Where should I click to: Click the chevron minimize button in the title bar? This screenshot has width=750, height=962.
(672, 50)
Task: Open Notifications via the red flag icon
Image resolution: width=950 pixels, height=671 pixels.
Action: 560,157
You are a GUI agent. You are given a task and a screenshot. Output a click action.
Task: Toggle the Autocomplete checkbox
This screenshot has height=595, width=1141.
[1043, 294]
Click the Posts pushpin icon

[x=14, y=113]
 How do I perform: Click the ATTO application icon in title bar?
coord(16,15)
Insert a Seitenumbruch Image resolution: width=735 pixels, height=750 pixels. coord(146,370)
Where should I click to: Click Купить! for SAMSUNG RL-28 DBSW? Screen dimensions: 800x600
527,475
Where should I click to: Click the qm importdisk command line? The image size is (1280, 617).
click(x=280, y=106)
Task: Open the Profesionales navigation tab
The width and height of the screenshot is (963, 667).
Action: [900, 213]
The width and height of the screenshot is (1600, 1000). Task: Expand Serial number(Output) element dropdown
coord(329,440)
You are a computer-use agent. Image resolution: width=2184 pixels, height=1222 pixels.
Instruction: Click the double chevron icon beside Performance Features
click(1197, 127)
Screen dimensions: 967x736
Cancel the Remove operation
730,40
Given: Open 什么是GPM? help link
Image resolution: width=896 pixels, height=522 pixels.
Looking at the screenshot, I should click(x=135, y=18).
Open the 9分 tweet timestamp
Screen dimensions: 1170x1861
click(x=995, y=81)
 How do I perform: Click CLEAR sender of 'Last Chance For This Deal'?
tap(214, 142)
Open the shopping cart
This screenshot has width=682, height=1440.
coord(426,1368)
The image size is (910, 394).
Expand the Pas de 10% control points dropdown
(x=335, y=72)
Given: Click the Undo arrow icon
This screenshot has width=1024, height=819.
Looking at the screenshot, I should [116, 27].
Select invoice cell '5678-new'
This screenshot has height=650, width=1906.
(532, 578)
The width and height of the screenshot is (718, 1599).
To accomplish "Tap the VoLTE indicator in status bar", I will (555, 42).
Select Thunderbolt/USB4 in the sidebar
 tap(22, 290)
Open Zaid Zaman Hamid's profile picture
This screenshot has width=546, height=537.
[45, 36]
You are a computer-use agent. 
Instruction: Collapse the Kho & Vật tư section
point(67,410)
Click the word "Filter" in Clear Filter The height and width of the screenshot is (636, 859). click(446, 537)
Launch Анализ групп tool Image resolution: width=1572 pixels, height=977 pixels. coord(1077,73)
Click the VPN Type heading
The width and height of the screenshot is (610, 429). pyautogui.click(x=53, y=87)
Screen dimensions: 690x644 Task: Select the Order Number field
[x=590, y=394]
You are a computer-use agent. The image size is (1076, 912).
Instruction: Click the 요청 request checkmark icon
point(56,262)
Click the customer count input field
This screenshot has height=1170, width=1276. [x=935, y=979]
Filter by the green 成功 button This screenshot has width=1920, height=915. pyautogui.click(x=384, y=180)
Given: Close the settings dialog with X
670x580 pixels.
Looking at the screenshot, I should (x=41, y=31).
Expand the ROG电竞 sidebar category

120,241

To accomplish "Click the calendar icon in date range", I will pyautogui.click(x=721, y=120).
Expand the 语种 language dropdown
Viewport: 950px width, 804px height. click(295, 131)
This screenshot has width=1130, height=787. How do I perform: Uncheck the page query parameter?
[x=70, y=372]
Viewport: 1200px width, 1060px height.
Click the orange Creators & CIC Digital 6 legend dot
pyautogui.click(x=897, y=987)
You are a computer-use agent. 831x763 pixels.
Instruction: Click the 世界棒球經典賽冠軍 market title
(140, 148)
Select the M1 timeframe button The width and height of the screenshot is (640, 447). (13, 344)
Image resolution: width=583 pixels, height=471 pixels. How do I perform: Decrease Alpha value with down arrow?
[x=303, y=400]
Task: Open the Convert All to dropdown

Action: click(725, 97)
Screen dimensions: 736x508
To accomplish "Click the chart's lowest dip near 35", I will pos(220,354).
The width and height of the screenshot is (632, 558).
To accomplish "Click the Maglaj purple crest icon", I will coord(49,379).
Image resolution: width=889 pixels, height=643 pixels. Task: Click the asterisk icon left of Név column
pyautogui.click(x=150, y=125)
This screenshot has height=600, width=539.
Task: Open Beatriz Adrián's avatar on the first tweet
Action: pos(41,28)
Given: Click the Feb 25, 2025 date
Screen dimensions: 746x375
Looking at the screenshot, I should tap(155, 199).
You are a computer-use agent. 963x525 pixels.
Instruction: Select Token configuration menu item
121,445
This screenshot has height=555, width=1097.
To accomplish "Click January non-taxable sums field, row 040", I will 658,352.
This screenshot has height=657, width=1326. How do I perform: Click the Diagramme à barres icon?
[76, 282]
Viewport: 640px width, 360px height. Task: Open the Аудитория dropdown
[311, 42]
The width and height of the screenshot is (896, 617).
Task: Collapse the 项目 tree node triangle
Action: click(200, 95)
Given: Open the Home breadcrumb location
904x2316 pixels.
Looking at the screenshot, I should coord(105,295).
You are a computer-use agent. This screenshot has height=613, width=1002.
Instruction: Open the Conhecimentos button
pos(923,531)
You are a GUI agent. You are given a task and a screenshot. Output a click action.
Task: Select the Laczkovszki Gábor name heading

_Description of the task:_ Output the whole listing exactly, leaving nothing out.

_Written response:_
Where should I click to: Click the chevron minimize button in the title bar? This screenshot has width=750, height=962.
(672, 50)
Task: Open Notifications via the red flag icon
Image resolution: width=950 pixels, height=671 pixels.
Action: 560,157
You are a GUI agent. You are given a task and a screenshot. Output a click action.
Task: Toggle the Autocomplete checkbox
This screenshot has height=595, width=1141.
[1043, 294]
Click the Posts pushpin icon

[x=14, y=113]
 How do I perform: Click the ATTO application icon in title bar?
coord(16,15)
Insert a Seitenumbruch Image resolution: width=735 pixels, height=750 pixels. coord(146,370)
Where should I click to: Click Купить! for SAMSUNG RL-28 DBSW? Screen dimensions: 800x600
527,475
Where should I click to: Click the qm importdisk command line? The image size is (1280, 617).
click(x=280, y=106)
Task: Open the Profesionales navigation tab
The width and height of the screenshot is (963, 667).
Action: [900, 213]
The width and height of the screenshot is (1600, 1000). Task: Expand Serial number(Output) element dropdown
coord(329,440)
You are a computer-use agent. Image resolution: width=2184 pixels, height=1222 pixels.
Instruction: Click the double chevron icon beside Performance Features
click(1197, 127)
Screen dimensions: 967x736
Cancel the Remove operation
730,40
Given: Open 什么是GPM? help link
Image resolution: width=896 pixels, height=522 pixels.
Looking at the screenshot, I should click(x=135, y=18).
Open the 9分 tweet timestamp
Screen dimensions: 1170x1861
click(x=995, y=81)
 How do I perform: Click CLEAR sender of 'Last Chance For This Deal'?
tap(214, 142)
Open the shopping cart
This screenshot has width=682, height=1440.
coord(426,1368)
The image size is (910, 394).
Expand the Pas de 10% control points dropdown
(x=335, y=72)
Given: Click the Undo arrow icon
This screenshot has width=1024, height=819.
Looking at the screenshot, I should [116, 27].
Select invoice cell '5678-new'
This screenshot has height=650, width=1906.
(532, 578)
The width and height of the screenshot is (718, 1599).
To accomplish "Tap the VoLTE indicator in status bar", I will (555, 42).
Select Thunderbolt/USB4 in the sidebar
 tap(22, 290)
Open Zaid Zaman Hamid's profile picture
This screenshot has width=546, height=537.
[45, 36]
You are a computer-use agent. 
Instruction: Collapse the Kho & Vật tư section
point(67,410)
Click the word "Filter" in Clear Filter The height and width of the screenshot is (636, 859). click(446, 537)
Launch Анализ групп tool Image resolution: width=1572 pixels, height=977 pixels. coord(1077,73)
Click the VPN Type heading
The width and height of the screenshot is (610, 429). pyautogui.click(x=53, y=87)
Screen dimensions: 690x644 Task: Select the Order Number field
[x=590, y=394]
You are a computer-use agent. The image size is (1076, 912).
Instruction: Click the 요청 request checkmark icon
point(56,262)
Click the customer count input field
This screenshot has height=1170, width=1276. [x=935, y=979]
Filter by the green 成功 button This screenshot has width=1920, height=915. pyautogui.click(x=384, y=180)
Given: Close the settings dialog with X
670x580 pixels.
Looking at the screenshot, I should (x=41, y=31).
Expand the ROG电竞 sidebar category

120,241

To accomplish "Click the calendar icon in date range", I will pyautogui.click(x=721, y=120).
Expand the 语种 language dropdown
Viewport: 950px width, 804px height. click(295, 131)
This screenshot has width=1130, height=787. How do I perform: Uncheck the page query parameter?
[x=70, y=372]
Viewport: 1200px width, 1060px height.
Click the orange Creators & CIC Digital 6 legend dot
pyautogui.click(x=897, y=987)
You are a computer-use agent. 831x763 pixels.
Instruction: Click the 世界棒球經典賽冠軍 market title
(140, 148)
Select the M1 timeframe button The width and height of the screenshot is (640, 447). (13, 344)
Image resolution: width=583 pixels, height=471 pixels. How do I perform: Decrease Alpha value with down arrow?
[x=303, y=400]
Task: Open the Convert All to dropdown

Action: click(725, 97)
Screen dimensions: 736x508
To accomplish "Click the chart's lowest dip near 35", I will pos(220,354).
The width and height of the screenshot is (632, 558).
To accomplish "Click the Maglaj purple crest icon", I will coord(49,379).
Image resolution: width=889 pixels, height=643 pixels. Task: Click the asterisk icon left of Név column
pyautogui.click(x=150, y=125)
This screenshot has height=600, width=539.
Task: Open Beatriz Adrián's avatar on the first tweet
Action: pos(41,28)
Given: Click the Feb 25, 2025 date
Screen dimensions: 746x375
Looking at the screenshot, I should tap(155, 199).
You are a computer-use agent. 963x525 pixels.
Instruction: Select Token configuration menu item
121,445
This screenshot has height=555, width=1097.
To accomplish "Click January non-taxable sums field, row 040", I will 658,352.
This screenshot has height=657, width=1326. How do I perform: Click the Diagramme à barres icon?
[76, 282]
Viewport: 640px width, 360px height. Task: Open the Аудитория dropdown
[311, 42]
The width and height of the screenshot is (896, 617).
Task: Collapse the 项目 tree node triangle
Action: click(200, 95)
Given: Open the Home breadcrumb location
904x2316 pixels.
Looking at the screenshot, I should coord(105,295).
You are a computer-use agent. This screenshot has height=613, width=1002.
Instruction: Open the Conhecimentos button
pos(923,531)
You are a GUI agent. You are given a task and a screenshot. Output a click action.
Task: Select the Laczkovszki Gábor name heading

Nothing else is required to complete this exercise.